The new international calibrator will be an important step for global harmonization of HbA1c. However, the major question is if we should change the numbers that are presented to our patients with diabetes or just the reference for laboratory calibration (14,15). The new IFCC international calibration was initially thought to be at ∼1% below the DCCT level, but after further work, the level is now ∼1.5–2% lower than DCCT and 0.5–1% lower than the present Swedish level (16). Our data indicate that if we were to introduce this lower level to patients, there is a considerable risk of a deterioration in metabolic control of the magnitude of 0.5% for at least 2–3 years. Approximately one thousand HbA1 months were needed (on average) for advanced complications to develop in a study on childhood-onset diabetes (17). The above-mentioned change in HbA1c is equivalent to ∼15 HbA1c months in one individual, perhaps a small figure in terms of the number of A1c months needed for advanced complications. However, in the DCCT, a 10% reduction in HbA1c (e.g., from 7.0 to 6.3% HbA1c) was associated with a 39% reduction in risk for retinopathy (18). Thus, it is likely that the increase of 0.5% HbA1c observed in our patient population indicates a clinically significant increased risk for development and/or progression of diabetic complications, causing both a substantial burden for the individual patient and a considerable additional cost for the health care system.
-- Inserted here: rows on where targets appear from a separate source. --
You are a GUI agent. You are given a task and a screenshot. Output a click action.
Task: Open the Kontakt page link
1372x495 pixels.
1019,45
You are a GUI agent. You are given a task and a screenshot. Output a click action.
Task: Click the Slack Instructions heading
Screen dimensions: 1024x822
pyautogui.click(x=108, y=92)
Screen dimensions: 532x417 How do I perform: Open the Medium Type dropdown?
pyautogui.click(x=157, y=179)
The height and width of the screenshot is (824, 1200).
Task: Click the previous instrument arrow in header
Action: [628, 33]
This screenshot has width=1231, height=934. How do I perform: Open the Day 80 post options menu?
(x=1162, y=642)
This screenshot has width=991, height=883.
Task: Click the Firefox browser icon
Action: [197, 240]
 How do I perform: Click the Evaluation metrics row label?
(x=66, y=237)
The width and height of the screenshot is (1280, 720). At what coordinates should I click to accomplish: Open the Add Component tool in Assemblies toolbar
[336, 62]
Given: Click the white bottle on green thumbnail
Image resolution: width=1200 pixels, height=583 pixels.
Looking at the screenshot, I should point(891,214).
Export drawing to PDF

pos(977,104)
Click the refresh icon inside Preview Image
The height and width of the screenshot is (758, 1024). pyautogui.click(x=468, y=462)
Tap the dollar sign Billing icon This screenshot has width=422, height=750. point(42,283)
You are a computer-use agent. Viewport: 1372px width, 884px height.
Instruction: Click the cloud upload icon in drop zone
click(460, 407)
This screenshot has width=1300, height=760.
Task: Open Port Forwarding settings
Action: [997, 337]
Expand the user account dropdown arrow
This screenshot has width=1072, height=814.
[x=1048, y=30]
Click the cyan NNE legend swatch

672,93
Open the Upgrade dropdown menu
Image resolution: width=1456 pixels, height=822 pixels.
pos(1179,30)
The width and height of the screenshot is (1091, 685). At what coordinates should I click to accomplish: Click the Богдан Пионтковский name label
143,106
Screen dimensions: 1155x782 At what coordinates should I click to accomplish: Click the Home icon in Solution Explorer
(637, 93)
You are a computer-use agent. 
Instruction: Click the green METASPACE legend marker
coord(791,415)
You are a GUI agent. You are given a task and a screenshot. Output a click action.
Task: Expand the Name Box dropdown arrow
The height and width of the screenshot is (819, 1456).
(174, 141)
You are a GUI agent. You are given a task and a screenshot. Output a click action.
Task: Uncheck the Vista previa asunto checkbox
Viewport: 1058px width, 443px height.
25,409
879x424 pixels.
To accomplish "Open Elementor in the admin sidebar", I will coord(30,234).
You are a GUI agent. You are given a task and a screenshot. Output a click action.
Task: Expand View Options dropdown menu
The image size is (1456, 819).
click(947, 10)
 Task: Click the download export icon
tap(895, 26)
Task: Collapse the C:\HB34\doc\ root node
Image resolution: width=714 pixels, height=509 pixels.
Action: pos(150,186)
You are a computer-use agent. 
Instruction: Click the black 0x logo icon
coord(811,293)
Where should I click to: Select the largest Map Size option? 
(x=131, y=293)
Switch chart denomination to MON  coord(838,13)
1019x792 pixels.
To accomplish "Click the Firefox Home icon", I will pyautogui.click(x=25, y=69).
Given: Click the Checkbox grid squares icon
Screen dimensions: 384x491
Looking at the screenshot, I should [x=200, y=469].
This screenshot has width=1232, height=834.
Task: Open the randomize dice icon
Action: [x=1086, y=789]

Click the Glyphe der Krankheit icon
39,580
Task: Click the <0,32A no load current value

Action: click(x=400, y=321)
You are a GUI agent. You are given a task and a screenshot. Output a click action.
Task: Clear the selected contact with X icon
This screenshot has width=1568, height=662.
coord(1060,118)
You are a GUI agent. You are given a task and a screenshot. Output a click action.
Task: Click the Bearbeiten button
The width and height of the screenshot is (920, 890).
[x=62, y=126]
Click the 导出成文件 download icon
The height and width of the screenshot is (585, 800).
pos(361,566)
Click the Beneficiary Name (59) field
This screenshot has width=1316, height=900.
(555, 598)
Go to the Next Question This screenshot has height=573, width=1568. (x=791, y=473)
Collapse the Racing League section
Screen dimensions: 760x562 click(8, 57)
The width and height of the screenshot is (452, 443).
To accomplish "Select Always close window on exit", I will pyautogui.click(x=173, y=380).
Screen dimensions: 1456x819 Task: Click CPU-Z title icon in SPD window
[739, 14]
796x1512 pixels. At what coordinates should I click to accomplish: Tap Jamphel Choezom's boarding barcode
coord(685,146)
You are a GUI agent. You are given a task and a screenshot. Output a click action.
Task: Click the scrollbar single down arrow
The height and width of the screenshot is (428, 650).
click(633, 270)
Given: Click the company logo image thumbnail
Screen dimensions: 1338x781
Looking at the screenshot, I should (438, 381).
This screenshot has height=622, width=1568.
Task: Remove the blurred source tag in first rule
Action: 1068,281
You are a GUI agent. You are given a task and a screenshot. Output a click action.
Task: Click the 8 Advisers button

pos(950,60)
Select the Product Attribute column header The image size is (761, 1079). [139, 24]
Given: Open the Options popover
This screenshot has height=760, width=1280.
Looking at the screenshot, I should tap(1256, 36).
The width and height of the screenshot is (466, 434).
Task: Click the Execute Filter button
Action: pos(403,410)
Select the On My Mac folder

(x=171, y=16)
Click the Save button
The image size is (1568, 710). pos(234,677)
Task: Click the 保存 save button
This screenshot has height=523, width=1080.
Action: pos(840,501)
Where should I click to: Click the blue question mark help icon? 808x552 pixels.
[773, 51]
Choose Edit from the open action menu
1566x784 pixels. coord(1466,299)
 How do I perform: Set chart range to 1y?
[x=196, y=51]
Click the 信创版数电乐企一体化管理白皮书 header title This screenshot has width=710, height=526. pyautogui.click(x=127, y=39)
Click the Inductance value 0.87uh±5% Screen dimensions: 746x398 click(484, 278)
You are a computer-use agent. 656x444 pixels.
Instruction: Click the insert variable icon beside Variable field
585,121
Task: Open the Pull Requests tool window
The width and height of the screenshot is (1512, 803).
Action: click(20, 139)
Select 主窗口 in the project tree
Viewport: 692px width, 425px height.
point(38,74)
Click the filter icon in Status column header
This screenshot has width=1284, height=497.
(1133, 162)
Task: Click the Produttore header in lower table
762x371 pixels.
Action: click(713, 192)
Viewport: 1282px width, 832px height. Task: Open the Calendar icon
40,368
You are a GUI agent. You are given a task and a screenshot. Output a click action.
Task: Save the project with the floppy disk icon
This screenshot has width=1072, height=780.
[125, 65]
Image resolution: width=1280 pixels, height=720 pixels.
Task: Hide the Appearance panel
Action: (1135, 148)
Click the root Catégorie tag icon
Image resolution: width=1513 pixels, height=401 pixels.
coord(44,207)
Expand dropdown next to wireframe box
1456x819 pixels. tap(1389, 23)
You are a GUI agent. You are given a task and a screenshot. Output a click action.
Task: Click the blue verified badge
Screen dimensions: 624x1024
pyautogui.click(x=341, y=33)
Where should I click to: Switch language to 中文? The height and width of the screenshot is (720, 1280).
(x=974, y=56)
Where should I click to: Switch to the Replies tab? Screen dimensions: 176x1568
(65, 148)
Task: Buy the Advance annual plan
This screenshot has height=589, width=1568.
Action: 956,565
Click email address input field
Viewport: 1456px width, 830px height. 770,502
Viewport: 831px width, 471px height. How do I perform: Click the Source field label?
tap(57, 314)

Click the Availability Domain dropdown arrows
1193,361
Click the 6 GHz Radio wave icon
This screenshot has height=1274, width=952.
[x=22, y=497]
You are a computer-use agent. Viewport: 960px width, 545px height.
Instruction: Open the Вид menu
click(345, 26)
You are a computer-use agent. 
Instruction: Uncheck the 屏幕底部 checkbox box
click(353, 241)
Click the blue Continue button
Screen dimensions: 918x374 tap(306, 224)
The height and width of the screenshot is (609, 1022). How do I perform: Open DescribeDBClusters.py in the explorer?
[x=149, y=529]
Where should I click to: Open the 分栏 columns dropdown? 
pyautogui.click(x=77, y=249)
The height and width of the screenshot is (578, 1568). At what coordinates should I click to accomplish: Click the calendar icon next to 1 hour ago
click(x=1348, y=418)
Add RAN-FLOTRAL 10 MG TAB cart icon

In conclusion, these data show a positive effect on the metabolic control in our patients when the HbA1c reference level was adjusted up to the higher DCCT level. On the contrary, a considerable deterioration of metabolic control was induced when patients were presented with HbA1c results on a lower scale, as would happen if the new IFCC number scale would be used to report HbA1c results to patients.
HbA1c in percentage numbers as patients have seen them. The dashed lines indicate the expected change in HbA1c due to the change in reference level (1.4 and 1.1% difference) in 1992 and 1997. Bars indicate ± SE. N refers to number of patients.